# A letter to Twinkie



## puddy (Aug 4, 2004)

Dear Twinkie,
I found you at a shelter in their bathroom. I had been thinking about getting a cat for awhile and just decided to look at shelter kitties on a whim. They wanted to keep you and your siblings away from other cats because they all had URIs. I saw your 100% white, long fur and fell in love with you right away. I had to wait, though, to get you because the shelter wanted to keep you until you were old enough to be weaned from you mother. 

I had a "twinkie countdown" on my calendar and I couldn't wait to get you! I drove all the way back to get you and you played like crazy. I didn't know what to do with all your kitten energy! You bit, you knocked things over, you attacked me, you were crazy! I actually wanted to return you at first because I was afraid of how aggressive you were and actually wasn't used to kitten energy. But I'm SO glad I kept you. I don't know what I was thinking!!!

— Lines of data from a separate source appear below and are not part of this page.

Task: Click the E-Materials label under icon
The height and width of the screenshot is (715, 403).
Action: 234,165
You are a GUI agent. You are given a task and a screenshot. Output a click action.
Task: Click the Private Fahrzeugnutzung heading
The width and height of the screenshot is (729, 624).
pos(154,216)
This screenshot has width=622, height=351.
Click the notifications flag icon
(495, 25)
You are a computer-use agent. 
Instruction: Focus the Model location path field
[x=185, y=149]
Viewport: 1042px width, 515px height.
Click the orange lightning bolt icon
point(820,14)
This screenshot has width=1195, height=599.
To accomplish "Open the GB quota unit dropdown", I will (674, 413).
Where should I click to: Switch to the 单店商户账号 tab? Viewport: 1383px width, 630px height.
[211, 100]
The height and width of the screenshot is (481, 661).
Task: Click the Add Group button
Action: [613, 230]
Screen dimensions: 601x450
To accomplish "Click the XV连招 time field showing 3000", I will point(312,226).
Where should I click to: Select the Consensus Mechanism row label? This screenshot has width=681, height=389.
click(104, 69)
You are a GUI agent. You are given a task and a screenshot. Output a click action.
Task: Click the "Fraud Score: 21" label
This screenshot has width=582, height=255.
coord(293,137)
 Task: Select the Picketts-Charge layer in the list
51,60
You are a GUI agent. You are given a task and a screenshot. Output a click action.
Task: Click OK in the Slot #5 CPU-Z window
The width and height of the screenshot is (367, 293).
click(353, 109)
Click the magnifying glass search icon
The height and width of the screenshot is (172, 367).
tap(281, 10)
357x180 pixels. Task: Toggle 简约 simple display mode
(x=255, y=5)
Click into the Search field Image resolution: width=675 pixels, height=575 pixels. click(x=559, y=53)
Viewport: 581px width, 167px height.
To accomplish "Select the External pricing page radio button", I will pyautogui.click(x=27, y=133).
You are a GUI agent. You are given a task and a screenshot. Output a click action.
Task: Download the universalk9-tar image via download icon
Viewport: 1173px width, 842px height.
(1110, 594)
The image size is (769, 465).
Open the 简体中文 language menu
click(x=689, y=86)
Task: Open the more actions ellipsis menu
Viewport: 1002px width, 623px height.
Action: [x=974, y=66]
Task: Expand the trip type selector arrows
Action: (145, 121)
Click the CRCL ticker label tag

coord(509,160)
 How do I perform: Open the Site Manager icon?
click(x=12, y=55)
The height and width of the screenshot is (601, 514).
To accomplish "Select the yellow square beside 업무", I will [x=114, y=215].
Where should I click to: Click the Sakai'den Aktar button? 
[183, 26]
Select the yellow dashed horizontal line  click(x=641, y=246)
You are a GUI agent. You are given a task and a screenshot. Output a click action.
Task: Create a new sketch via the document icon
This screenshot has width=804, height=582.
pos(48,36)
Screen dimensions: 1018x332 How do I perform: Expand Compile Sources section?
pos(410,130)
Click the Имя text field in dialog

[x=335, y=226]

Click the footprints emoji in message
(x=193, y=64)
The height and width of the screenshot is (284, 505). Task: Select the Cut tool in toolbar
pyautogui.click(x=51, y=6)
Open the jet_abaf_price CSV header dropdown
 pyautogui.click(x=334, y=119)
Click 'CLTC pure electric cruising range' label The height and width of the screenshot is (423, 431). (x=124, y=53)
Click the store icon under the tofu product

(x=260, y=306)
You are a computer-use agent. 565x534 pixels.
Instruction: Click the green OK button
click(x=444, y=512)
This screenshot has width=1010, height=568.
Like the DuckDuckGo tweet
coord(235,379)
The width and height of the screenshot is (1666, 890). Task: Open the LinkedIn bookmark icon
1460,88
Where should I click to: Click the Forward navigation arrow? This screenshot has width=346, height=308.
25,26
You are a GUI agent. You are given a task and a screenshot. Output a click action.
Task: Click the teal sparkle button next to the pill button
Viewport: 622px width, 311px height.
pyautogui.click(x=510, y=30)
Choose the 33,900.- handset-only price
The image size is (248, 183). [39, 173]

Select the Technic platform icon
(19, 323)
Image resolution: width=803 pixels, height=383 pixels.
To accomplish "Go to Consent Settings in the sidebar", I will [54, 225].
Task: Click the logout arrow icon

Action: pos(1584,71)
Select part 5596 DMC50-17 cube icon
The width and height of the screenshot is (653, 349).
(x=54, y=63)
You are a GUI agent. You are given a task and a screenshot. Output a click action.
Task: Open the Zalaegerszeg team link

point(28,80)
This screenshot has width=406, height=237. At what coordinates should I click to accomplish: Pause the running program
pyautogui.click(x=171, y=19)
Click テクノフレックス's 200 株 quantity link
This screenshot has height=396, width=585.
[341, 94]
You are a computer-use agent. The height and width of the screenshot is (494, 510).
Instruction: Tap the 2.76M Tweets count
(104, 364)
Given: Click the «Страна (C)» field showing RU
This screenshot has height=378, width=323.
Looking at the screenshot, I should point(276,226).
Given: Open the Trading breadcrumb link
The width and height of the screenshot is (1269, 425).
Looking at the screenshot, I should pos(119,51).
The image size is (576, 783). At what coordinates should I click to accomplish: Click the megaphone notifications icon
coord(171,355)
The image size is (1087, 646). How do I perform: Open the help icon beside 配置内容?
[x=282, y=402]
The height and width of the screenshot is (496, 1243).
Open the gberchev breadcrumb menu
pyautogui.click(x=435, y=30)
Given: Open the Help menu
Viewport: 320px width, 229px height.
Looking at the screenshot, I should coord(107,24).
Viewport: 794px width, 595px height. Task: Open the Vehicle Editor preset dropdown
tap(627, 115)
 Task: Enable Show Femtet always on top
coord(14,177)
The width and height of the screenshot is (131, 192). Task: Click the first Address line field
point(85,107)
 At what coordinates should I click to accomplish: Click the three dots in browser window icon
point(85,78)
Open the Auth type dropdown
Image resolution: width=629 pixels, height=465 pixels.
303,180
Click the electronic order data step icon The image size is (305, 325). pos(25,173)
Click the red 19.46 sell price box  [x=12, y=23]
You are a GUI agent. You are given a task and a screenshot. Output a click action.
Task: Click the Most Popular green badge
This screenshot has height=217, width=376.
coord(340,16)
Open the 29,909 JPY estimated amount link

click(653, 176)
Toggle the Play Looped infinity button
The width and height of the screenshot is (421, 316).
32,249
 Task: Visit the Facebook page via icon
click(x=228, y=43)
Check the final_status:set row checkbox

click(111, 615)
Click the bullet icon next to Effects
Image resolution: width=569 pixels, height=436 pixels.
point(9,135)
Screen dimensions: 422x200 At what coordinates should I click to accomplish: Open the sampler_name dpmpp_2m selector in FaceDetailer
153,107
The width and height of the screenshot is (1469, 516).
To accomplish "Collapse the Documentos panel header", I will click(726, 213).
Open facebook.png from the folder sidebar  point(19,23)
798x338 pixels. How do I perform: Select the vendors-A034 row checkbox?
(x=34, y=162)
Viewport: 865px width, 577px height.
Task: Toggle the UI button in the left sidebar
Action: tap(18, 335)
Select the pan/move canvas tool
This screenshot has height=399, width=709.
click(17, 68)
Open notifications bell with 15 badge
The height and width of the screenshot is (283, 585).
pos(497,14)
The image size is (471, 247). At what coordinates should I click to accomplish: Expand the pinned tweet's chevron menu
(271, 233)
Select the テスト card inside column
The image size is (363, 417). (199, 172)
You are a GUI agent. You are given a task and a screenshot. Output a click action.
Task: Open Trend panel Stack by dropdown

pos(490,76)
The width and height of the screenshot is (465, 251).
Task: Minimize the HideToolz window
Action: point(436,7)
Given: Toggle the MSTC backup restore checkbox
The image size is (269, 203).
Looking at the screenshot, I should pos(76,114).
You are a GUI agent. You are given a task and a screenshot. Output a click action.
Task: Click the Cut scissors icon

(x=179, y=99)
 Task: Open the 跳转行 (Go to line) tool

Your URI didn't go away for awhile and my mom said you were a "sickly cat." Little did I know how true these words were. You played, you attacked Simon and made him bleed! When you started calming down a little you were so cute and fun to play with. Your white fur was just amazing looking and Neil would come over and take pictures of you and talk about what a great looking cat you were. I was so proud to be your caretaker. 

Over time, you and I got closer and closer. You nuzzled me in the neck area and purred and even drooled a bit. I loved it. You were so affectionate when I woke up, fetched things like a dog, knocked things over just for the **** of it, and responded like crazy to "do you want some food?" I loved feeding you just because of the response.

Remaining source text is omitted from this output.